I use it to sync all my photoshop projects and documents from my different machines to my server and to have access to those files from my phone , it’s the first thing I install when I do a fresh install of my os since everything I use is there
I use it to manage my documents, backup my photos from my phone to my server and access all my files from any other device. Basically Nextcloud is my replacement for OneDrive.
Additionally, I have used it in the past to collaborate on various group projects which require documents. For example, I had to make a presentation with some other people and I could create a PowerPoint in Nextcloud, send a share link to others and then we could edit the PowerPoint in realtime with Nextcloud + Collabora, which is pretty cool. It’s the only FOSS alternative (at least as far as I’m aware of) that can compete with Microsoft 365 / Google Workspaces.
Came here to say the same. The integration with Collabora is wonderful.
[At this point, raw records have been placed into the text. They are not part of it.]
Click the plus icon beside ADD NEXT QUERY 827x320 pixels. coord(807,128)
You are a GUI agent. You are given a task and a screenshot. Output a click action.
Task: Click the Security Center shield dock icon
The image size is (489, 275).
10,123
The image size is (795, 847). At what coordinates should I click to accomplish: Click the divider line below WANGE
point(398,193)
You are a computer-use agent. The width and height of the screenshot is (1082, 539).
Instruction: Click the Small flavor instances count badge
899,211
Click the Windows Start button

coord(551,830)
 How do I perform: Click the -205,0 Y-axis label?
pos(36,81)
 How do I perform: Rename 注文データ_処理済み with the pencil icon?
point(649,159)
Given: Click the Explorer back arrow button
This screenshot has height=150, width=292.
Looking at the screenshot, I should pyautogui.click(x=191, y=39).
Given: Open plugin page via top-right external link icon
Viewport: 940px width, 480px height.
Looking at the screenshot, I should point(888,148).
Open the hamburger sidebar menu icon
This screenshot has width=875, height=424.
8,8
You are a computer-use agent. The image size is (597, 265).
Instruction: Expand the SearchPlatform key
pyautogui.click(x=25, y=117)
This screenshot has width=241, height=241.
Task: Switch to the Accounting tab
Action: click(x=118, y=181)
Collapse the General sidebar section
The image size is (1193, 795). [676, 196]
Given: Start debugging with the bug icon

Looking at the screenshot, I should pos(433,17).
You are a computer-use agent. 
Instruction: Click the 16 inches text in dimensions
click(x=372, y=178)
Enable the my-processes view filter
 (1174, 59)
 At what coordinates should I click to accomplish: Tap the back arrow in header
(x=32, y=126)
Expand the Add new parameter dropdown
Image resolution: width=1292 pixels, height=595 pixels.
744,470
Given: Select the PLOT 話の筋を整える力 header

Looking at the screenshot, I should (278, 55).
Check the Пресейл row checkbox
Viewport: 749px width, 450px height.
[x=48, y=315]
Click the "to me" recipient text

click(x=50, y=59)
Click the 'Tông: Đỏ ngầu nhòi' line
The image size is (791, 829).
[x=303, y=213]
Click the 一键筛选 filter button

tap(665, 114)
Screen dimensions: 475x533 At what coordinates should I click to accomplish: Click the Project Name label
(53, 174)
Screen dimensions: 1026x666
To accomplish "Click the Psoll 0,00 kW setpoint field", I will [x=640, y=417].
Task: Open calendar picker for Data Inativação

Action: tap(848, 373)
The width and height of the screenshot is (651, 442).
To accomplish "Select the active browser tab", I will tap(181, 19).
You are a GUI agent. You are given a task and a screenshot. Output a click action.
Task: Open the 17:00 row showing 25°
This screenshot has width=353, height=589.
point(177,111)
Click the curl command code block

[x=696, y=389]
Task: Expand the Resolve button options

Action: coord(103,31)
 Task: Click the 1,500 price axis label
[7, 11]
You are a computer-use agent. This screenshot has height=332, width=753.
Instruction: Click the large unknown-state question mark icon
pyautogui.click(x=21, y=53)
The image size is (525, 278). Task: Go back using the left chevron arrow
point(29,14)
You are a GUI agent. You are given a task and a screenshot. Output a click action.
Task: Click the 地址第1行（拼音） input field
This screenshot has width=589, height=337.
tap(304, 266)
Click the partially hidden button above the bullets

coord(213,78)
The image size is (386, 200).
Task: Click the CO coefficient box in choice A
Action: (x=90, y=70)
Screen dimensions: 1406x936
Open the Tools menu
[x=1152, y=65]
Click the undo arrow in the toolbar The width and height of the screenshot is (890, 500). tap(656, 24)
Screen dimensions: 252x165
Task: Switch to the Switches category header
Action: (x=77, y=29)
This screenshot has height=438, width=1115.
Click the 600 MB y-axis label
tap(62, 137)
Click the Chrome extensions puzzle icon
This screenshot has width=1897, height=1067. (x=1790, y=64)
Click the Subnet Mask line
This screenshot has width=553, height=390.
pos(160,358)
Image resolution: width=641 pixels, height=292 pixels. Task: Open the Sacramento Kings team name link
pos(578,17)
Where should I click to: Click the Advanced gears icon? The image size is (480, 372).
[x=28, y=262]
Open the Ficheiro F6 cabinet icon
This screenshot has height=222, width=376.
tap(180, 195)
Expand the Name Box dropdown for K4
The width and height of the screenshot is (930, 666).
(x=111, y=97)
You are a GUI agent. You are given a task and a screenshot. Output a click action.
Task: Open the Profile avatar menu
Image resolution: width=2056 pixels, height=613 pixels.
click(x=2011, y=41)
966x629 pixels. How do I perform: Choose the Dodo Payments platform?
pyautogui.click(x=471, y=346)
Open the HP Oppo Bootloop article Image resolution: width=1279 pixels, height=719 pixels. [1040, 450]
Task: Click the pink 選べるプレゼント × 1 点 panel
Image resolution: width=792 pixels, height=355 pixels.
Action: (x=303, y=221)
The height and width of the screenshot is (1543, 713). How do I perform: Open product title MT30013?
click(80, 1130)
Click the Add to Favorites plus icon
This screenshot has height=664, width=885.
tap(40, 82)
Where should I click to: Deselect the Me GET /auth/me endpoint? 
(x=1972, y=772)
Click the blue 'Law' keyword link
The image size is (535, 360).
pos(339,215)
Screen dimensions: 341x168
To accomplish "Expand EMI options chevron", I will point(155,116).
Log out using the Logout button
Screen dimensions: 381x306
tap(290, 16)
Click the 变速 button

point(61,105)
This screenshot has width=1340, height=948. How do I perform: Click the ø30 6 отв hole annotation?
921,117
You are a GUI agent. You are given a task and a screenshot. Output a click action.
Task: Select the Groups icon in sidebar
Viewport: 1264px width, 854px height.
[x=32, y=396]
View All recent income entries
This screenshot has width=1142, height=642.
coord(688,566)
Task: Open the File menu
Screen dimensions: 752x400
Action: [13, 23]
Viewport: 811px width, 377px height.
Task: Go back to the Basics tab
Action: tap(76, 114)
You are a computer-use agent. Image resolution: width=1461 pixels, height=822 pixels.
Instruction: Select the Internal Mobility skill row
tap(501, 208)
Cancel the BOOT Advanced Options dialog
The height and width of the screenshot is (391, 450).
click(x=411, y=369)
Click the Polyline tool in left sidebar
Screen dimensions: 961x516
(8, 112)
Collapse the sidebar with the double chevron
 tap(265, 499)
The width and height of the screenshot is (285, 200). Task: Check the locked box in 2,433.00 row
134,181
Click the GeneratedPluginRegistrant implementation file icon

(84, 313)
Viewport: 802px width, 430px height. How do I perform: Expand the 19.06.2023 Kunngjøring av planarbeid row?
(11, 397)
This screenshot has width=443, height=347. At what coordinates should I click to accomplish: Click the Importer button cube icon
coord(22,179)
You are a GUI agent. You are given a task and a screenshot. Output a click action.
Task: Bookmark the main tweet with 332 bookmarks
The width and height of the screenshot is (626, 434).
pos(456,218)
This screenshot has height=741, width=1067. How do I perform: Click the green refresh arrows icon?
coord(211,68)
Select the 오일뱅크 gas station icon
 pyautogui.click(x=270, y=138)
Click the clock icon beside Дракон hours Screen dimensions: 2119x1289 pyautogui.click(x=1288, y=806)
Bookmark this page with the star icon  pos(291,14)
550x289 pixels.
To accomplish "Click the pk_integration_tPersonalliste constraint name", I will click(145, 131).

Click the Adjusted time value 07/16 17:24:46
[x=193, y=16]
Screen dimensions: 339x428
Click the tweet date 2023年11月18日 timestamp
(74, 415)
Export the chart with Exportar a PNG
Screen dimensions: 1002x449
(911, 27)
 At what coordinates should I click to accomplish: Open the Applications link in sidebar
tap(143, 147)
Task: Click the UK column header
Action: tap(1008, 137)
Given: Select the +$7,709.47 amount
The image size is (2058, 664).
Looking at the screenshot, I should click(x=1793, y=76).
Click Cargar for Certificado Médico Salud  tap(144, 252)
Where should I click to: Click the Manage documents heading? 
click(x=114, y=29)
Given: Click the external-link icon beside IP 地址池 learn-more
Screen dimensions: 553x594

I used FileRun and FileBrowser with OnlyOffice in the past, and the experience was totally different (a part that OnlyOffice messes with Excel/Spreadsheets pivot tables, or at least one year ago, making it impossible for people to work with them). I understand the hate, but currently, at least for me, is the closest experience to O365 .
I used it mostly for calendar and adressbok synchronization between devices bit the performance was so bad O had to replace it.
What did you replace it with? In my case I love my Nextcloud because I have my calendar, adress book, tasks, notes, RSS feed, etc. all in one app but I’m interested to hear alternatives to it
Thank you, I’ll try them out when I find the time :)
Could you expand a bit more on the LDAP part? I’m thinking of rolling something like that myself but not sure if it’s worth it
I tried a couple of LDAP solutions out there; Windows Server AD, Open LDAP, Samba4 in Debian, TurnKey Solutions LDAP before finally settling on Zentyal. It has a nice to use web GUI and can work in conjunction with AD RSAT tools that I have installed in a throwaway Windows VM for when I need more granular controls the web GUI can’t do.
All my Debian VM’s and laptops connect to Zentyal AD via SSSD.
And how many users are in your ldap config?
Two users and a handful of service accounts. I use it so I have a centralized user authentication system instead of managing multiple individual user accounts.